The Schramms
Omnidirectional

[Bar None/ Blue Rose 2019]

theschramms.com

File Under: Come le foglie al vento

di Gianfranco Caliieri (06/10/2019)

Il senso di Omnidirectional, primo album di canzoni nuove degli Schramms dai tempi ormai vetusti del precedente, non irresistibile 100 Questions (2000), sta forse nelle cadenze estemporanee dell’ultimo pezzo, Two A.M. Slant, un rarefatto esercizio per chitarra acustica improvvisato da Dave Schramm nella sua casa di Hoboken, New Jersey, durante la notte. La disadorna spontaneità di quel congedo, unita alle fotografie — istantanee di porte in decadenza e interni dove la luce del giorno sembra filtrare quasi per errore — utilizzate nell’altrettanto scarno libretto di accompagnamento al Cd, delineano la cifra stilistica di un album fatto di chiaroscuri e sfumature, sottolineano la filigrana sottile (e a tratti impalpabile) di un folk-rock notturno e come armonizzato a un perenne indebolimento dei sensi, esplicitano il carattere minimalista, volutamente marginale e in fondo piuttosto scostante di una scrittura quasi mai incline a uscirsene dalle proprie meditazioni e dalle proprie ossessioni.

Il produttore JD Foster si dimostra, al solito, pressoché inappuntabile nell’organizzarne il suono fin nei minimi dettagli, di volta in volta disciplinandoli affinché gli archi e il clarinetto della classicheggiante Not Calling, oppure le percussioni assortite di una Faith Is A Dusty Word appena più vivace della media, non sopravanzino l’estensione della voce di Schramm e il suo modo di porgere le strofe tra l’assonnato e il sofferente, una specie di mormorio sommesso, sfuggente e pensoso per sua natura non predisposto a spezzarsi o ruggire. Fin qui poco male, perché la storia della musica, come sappiamo tutti, non è certo stata avara di artisti in grado di trasformare la personale introversione in forza espressiva all’occorrenza dirompente. Eppure, questo non sembra proprio essere il caso di Schramm, autore al quale, in virtù di un’antica militanza negli Human Switchboard (pionieri di una new-wave in salsa elettronica tanto trascurata, all’epoca del suo apparire, quanto rivalutata in seguito) e nella prima formazione dei concittadini Yo La Tengo, si chiederebbero sempre un pizzico di originalità in più, uno scarto di forma, una possibile deviazione di percorso.

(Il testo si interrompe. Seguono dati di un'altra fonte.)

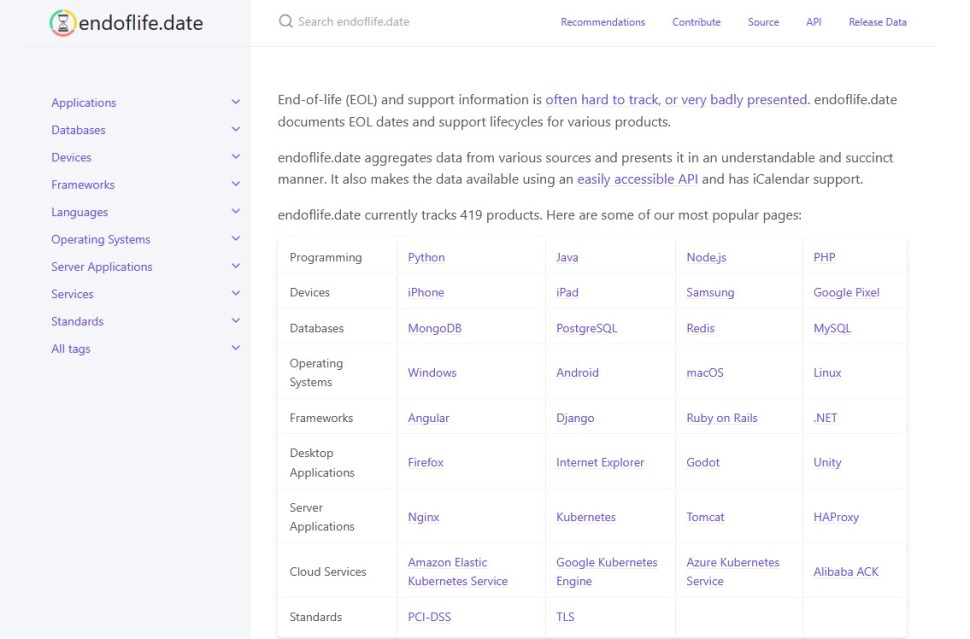Open the API top navigation link
The height and width of the screenshot is (639, 970).
tap(813, 22)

Invece, gli Schramms continuano a suonare esattamente come gli Yo La Tengo degli esordi, però con l’aggravante di non poter più fare affidamento sul sassofono di Pete Linzell (non a caso finito a esibirsi con Go To Blazes, Marky Ramone o New Bomb Turks), tra tutti gli elementi della loro architettura sonora d’un tempo di certo il più incline a qualche soffio di romanticismo da «East-coaster» più viscerale e meno composto. Il timido pianoforte dell’assorta Honestly Now, la dolente sprezzatura rock (per così dire) della flemmatica New England, gli scossoni delle ruvide Spent e The Day When (forse gli unici episodi in cui Schramm si ricorda di aver fatto parte, sebbene solo come turnista, di Replacements e Soul Asylum), nonché il sorprendente assolo di sei corde della classica Hearts And Diamonds, hanno la forza di un andamento colloquiale in cui è facile sentirsi a proprio agio, ma hanno anche il difetto di non entrare in circolo nemmeno dopo ascolti ripetuti, mentre davanti all’arrangiamento in pari misura pretenzioso e inconcludente di Good Youth — un intreccio di banjo e xilofono che ci si chiede chi possa aver reputato di un qualche interesse — è meglio far finta di aver saltato un brano.

Alla fine, Schramm e i suoi accoliti paiono degli American Music Club, magari quelli laconici di California (1988), cui qualcuno abbia sottratto le angosce, i tormenti e anche l’impressionismo sperimentale di Mark Eitzel per rimpiazzarli con l’eleganza estenuata dei reduci interessati soltanto a capitalizzare sulla riconoscibilità della propria formula. La quale formula, a dirla tutta, non essendo mai stata disastrosa, non lo è neanche diventata, all’improvviso, oggi. Anche se dopo quasi vent’anni di silenzio, dalla sigla degli Schramms era lecito attendersi qualcosina in più.